By the time I was thirty, I was able to access almost any information I wanted on the internet from home. No going to the library. No looking it up in a book. Simply dial-in to the internet (which by then I could do AND still use the home phone line AT THE SAME TIME! Genius!) and type in what you’re looking for.
On the way to the lake this past Wednesday night Wendy and I saw a gorgeous rainbow. “Why are rainbows arched?” we mused. Wendy simply picked up her phone, which is connected to the internet at all times, and asked the question. Everything you could possibly want to know about the subject was available to us instantly on our cell phone as we sat in our car speeding down Highway 63 in rural Missouri.
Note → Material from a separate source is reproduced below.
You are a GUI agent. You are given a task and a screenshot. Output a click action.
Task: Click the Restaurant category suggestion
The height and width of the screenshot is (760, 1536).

Face it. We are becoming an increasingly impatient people. I think we have enjoyed the blessings of rapidly advancing and evolving technology which deliver results and instant gratification, but scarcely have we realized the impact that it’s having on us.
David was anointed king as a boy. Chapter-by-chapter we’ve followed his journey across some twenty years from being a young hero over Goliath, to developing into a warrior, to spending years as an outlaw on the run, to becoming a mercenary for hire against his own people, to becoming the leader of his tribe. He didn’t realize the fruition of his anointing until he was 30.
Some things take time, and we are being increasingly conditioned to believe that everything should happen for us immediately and upon demand. I know I’m at risk for sounding like a stodgy old man grieving the good old days, but I’m really not. I enjoy the blessings of technology as much as everyone else. At the same time, I wonder what it is doing to me, how it is changing me, and when I should be concerned. One of the fruits of God’s Spirit is patience. David had to learn it in his long trek to the throne. I have had to learn it (often the hard way) in relationships and life and art and business.
Today, I’m reminding myself to be patient. Some things take time in order to work out for the best, and I want God’s best for me, no matter how long it takes.